### SUPPLIED ENTRIES

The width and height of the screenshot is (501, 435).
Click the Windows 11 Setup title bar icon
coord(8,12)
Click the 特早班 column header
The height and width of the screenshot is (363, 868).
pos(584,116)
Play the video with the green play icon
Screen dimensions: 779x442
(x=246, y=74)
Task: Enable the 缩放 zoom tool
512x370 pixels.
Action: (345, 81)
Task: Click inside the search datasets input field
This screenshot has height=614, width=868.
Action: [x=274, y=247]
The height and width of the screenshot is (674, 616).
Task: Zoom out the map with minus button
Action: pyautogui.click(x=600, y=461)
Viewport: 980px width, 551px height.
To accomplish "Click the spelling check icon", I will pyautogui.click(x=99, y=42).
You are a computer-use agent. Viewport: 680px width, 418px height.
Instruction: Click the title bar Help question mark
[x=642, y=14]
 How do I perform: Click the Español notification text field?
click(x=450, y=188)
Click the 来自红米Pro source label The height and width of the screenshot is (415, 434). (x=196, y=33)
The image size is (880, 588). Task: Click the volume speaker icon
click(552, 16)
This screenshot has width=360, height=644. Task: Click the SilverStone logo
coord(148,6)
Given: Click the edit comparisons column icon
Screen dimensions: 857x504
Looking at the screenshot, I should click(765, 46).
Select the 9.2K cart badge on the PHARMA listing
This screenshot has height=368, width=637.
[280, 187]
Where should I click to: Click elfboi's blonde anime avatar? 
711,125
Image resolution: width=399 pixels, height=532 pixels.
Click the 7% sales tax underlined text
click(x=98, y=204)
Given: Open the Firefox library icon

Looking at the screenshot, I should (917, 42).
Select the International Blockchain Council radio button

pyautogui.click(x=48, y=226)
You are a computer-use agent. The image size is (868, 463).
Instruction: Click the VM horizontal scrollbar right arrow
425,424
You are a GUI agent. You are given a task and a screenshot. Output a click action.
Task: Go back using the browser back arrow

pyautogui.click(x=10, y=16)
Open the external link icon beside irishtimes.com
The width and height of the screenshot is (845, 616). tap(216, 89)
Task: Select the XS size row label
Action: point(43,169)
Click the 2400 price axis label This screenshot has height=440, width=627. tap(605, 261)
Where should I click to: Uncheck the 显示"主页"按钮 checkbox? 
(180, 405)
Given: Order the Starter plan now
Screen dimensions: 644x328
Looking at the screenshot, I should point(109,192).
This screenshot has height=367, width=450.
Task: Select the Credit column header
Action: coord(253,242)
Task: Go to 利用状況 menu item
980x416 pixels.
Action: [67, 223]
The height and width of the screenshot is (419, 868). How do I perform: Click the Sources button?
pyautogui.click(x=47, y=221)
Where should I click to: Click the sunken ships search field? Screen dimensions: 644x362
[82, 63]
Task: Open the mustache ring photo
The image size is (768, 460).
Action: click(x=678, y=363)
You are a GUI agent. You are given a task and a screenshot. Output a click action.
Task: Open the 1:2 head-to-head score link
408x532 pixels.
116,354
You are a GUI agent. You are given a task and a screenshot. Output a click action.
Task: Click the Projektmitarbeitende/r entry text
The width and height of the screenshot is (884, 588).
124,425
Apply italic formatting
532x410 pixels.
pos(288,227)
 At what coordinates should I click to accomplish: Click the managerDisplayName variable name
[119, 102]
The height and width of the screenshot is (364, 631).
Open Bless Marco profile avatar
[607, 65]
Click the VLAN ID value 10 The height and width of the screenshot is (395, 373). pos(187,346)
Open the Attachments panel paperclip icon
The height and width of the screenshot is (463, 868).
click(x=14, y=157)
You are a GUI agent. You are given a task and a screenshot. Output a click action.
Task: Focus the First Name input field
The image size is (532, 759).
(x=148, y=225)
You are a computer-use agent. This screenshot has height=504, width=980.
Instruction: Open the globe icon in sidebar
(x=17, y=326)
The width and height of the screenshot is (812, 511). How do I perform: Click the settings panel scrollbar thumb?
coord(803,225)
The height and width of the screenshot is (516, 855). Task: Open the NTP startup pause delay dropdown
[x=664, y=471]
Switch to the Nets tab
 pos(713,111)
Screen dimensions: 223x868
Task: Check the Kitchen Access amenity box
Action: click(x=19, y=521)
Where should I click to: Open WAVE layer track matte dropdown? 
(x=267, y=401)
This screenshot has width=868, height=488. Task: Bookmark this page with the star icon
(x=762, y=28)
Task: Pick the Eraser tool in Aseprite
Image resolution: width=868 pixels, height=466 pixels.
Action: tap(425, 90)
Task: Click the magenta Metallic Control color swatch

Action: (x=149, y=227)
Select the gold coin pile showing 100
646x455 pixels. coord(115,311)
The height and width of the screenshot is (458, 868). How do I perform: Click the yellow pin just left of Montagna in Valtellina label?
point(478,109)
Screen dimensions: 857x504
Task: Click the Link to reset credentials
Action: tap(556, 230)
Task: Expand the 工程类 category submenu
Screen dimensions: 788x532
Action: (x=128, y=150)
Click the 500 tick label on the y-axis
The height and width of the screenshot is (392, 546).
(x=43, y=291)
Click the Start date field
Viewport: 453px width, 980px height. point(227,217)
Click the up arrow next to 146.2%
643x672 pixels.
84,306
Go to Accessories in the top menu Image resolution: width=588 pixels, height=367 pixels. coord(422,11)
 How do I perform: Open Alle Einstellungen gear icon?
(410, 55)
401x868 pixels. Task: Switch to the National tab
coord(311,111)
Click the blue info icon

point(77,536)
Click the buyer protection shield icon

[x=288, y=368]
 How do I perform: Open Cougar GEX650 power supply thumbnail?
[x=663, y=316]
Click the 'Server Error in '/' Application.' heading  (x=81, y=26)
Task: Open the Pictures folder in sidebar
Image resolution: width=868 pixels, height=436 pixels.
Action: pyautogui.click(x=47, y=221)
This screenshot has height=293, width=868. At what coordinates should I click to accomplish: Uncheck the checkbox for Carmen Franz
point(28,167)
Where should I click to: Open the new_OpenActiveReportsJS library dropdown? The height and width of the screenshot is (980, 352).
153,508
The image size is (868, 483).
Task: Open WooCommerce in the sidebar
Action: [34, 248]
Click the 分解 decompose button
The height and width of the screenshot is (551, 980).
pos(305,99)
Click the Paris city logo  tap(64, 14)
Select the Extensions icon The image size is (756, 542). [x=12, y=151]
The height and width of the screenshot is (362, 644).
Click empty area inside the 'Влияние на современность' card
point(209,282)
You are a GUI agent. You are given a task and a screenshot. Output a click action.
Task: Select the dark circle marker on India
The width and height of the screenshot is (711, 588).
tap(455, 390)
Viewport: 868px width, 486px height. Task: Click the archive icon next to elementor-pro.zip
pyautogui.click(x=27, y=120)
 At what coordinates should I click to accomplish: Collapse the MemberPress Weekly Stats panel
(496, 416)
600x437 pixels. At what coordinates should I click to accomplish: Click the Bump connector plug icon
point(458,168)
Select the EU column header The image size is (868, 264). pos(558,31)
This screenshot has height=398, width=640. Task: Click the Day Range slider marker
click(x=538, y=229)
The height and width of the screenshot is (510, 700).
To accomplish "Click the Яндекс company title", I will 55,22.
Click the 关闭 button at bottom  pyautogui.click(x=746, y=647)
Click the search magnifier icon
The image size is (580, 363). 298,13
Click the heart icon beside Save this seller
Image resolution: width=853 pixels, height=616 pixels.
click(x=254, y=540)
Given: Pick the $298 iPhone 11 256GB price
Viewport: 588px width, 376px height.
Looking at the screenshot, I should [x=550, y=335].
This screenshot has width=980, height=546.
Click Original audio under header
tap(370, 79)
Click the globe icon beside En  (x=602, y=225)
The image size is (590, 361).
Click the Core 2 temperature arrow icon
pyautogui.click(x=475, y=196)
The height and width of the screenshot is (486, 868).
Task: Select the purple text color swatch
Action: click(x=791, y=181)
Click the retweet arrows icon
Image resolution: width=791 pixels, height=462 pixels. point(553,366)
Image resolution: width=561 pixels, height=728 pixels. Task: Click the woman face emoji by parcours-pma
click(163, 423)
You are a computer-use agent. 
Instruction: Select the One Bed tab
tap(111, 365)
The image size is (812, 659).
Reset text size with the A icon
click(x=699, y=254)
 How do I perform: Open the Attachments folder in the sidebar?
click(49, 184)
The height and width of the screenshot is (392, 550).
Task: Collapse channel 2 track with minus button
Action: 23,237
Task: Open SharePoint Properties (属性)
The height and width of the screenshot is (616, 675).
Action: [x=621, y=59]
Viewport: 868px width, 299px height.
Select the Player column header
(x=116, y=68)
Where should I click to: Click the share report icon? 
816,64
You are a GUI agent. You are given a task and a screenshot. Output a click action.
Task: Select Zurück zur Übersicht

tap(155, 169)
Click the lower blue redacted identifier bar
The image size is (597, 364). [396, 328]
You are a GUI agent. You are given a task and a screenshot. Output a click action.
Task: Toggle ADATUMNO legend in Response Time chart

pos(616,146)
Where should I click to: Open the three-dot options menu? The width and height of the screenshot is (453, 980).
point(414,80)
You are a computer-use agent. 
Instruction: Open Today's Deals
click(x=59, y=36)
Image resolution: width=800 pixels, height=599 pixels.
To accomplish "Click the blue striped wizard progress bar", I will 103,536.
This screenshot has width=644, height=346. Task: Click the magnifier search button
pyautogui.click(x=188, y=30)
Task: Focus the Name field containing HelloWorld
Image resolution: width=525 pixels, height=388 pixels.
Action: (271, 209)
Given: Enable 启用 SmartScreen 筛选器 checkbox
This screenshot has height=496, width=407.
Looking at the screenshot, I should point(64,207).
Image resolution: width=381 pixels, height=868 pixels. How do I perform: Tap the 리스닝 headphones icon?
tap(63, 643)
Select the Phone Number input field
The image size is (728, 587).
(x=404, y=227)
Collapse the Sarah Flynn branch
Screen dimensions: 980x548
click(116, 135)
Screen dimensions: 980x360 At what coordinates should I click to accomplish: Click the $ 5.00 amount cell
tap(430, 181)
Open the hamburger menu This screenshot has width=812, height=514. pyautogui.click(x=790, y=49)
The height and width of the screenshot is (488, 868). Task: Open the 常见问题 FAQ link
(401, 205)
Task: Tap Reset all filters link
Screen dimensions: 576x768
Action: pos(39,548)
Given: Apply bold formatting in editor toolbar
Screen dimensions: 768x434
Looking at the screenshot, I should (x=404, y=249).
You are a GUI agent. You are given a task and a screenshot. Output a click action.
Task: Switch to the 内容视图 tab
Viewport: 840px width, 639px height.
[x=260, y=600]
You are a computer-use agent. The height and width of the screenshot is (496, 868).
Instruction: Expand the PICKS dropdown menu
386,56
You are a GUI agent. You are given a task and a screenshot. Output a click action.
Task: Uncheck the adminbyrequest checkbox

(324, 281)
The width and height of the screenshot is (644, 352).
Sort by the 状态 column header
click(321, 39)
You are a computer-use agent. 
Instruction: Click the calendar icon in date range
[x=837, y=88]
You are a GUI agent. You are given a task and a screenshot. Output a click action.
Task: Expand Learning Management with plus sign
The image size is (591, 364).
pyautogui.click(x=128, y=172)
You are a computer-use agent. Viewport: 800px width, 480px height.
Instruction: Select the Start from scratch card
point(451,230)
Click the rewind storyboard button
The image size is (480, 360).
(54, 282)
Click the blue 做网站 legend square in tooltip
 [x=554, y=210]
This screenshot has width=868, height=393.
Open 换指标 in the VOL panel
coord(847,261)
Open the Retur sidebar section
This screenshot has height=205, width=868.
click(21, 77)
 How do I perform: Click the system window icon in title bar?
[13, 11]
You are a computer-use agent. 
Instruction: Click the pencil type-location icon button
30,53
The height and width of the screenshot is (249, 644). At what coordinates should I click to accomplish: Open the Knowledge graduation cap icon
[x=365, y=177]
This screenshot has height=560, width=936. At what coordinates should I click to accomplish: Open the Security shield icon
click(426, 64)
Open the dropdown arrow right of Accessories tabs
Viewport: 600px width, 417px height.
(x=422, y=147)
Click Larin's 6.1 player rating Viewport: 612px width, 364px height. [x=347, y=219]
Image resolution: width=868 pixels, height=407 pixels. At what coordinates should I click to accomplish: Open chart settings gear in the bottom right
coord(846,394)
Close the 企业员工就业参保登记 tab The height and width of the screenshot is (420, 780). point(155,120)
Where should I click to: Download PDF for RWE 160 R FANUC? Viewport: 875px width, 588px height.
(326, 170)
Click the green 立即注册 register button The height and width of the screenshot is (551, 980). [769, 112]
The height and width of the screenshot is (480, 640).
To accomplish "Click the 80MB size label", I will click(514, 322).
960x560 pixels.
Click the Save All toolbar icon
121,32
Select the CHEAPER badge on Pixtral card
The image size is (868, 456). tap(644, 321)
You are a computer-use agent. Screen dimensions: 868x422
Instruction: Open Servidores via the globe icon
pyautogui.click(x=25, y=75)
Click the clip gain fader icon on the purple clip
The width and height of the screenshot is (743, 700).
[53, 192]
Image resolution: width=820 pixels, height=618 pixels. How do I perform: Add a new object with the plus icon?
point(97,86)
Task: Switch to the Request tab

### THE TASK
Begin at the line that has "Screen dimensions: 788x532" in the entries above; stop after the line that has "Task: Open the Pictures folder in sidebar". Transcribe exactly those lines and no others.

### ANSWER TO THE PROBLEM
Screen dimensions: 788x532
Action: (x=128, y=150)
Click the 500 tick label on the y-axis
The height and width of the screenshot is (392, 546).
(x=43, y=291)
Click the Start date field
Viewport: 453px width, 980px height. point(227,217)
Click the up arrow next to 146.2%
643x672 pixels.
84,306
Go to Accessories in the top menu Image resolution: width=588 pixels, height=367 pixels. coord(422,11)
 How do I perform: Open Alle Einstellungen gear icon?
(410, 55)
401x868 pixels. Task: Switch to the National tab
coord(311,111)
Click the blue info icon

point(77,536)
Click the buyer protection shield icon

[x=288, y=368]
 How do I perform: Open Cougar GEX650 power supply thumbnail?
[x=663, y=316]
Click the 'Server Error in '/' Application.' heading  (x=81, y=26)
Task: Open the Pictures folder in sidebar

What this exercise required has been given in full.